By Dr. Atli Arnarson

There are several practical reasons people cook fish before eating it, rather than simply serving it raw.

Most importantly, cooking kills bacteria and parasites that can cause disease.

Nevertheless, some people prefer the texture and taste of raw fish. It is especially popular in Japan as part of dishes like sushi and sashimi.

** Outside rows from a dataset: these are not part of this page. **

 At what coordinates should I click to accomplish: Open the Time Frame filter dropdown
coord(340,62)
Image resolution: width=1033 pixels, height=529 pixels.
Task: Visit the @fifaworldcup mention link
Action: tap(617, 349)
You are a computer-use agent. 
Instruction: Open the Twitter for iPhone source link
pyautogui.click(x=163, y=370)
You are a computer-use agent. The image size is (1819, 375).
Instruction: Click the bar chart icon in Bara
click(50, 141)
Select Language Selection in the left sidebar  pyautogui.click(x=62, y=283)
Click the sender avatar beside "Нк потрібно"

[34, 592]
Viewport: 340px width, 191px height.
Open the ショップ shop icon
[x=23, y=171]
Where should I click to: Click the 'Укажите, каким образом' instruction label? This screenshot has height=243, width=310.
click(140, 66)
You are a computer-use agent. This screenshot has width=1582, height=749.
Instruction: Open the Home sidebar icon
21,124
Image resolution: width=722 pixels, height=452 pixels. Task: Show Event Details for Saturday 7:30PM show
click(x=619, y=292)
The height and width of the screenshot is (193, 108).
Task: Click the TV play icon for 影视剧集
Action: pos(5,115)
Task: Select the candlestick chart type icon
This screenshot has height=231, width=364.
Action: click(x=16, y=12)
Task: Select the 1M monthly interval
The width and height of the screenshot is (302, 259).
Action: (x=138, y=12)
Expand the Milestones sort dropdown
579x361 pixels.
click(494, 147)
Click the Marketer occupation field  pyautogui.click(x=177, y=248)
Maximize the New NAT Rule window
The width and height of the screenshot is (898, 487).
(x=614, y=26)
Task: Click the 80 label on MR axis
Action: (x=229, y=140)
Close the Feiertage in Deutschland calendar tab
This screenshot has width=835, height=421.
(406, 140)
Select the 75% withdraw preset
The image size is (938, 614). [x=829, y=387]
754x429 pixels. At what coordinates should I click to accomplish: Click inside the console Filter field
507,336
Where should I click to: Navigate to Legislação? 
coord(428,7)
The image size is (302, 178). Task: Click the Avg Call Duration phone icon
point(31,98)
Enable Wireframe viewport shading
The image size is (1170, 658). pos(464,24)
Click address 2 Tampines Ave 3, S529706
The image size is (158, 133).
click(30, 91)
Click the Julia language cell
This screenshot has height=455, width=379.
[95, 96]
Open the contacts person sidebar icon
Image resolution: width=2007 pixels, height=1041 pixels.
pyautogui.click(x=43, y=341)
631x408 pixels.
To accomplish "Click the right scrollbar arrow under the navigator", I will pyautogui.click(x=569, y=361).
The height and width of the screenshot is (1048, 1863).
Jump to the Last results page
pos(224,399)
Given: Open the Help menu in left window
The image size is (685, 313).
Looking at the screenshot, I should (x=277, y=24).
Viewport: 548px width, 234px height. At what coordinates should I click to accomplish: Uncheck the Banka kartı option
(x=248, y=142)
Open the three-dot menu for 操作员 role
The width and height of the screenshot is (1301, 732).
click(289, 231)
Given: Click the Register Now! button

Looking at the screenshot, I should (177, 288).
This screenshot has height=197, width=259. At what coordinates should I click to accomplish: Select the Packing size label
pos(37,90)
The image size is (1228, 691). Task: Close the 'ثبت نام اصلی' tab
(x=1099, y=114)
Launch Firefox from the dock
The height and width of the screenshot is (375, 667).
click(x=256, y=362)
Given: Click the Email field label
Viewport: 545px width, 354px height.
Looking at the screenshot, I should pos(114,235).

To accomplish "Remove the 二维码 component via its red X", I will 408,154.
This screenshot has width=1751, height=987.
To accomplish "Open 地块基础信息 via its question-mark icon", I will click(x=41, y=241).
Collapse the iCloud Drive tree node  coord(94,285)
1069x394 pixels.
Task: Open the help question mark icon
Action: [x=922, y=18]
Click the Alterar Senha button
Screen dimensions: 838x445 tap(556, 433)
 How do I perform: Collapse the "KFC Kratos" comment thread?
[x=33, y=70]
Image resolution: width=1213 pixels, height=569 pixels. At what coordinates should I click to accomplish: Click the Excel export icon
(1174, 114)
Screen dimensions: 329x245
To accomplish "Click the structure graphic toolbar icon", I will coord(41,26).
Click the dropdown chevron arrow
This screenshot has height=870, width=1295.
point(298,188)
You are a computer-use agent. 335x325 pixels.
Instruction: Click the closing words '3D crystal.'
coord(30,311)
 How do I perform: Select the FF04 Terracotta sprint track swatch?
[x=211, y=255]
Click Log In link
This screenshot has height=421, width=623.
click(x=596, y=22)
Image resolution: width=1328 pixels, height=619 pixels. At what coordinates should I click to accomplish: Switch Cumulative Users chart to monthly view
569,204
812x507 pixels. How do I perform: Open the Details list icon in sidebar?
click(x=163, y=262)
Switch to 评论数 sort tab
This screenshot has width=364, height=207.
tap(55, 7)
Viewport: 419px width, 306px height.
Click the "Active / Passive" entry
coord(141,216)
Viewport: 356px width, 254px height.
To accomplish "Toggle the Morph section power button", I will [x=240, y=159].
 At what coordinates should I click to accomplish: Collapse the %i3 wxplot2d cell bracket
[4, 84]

But how safe is raw fish? This article reviews the risks and benefits.

Types of Raw Fish Dishes

Raw fish dishes are growing in popularity. Here are a few examples:

  • Sushi: A category of Japanese dishes, sushi is characterized by cooked, vinegared rice and various other ingredients, including raw fish.
  • Sashimi: Another Japanese dish that consists of finely sliced raw fish or meat.
  • Poke: A Hawaiian salad traditionally made with chunks of raw fish that are seasoned and mixed with vegetables.
  • Ceviche: A lightly marinated seafood dish popular in Latin America. It typically consists of raw fish cured in lemon or lime juice.
  • Carpaccio: Common in Italy, carpaccio is a dish originally consisting of finely sliced or pounded raw beef. The term may also cover similar dishes consisting of other types of raw meat or fish.
  • Koi pla: A Southeast Asian dish consisting of finely chopped raw fish mixed with lime juice and various other ingredients, including fish sauce, garlic, chilis, herbs and vegetables.
  • Soused herring: Marinated raw herring that is common in the Netherlands.
  • Gravlax: A Nordic dish made up of raw salmon cured in sugar, salt and dill. It is traditionally eaten with mustard sauce.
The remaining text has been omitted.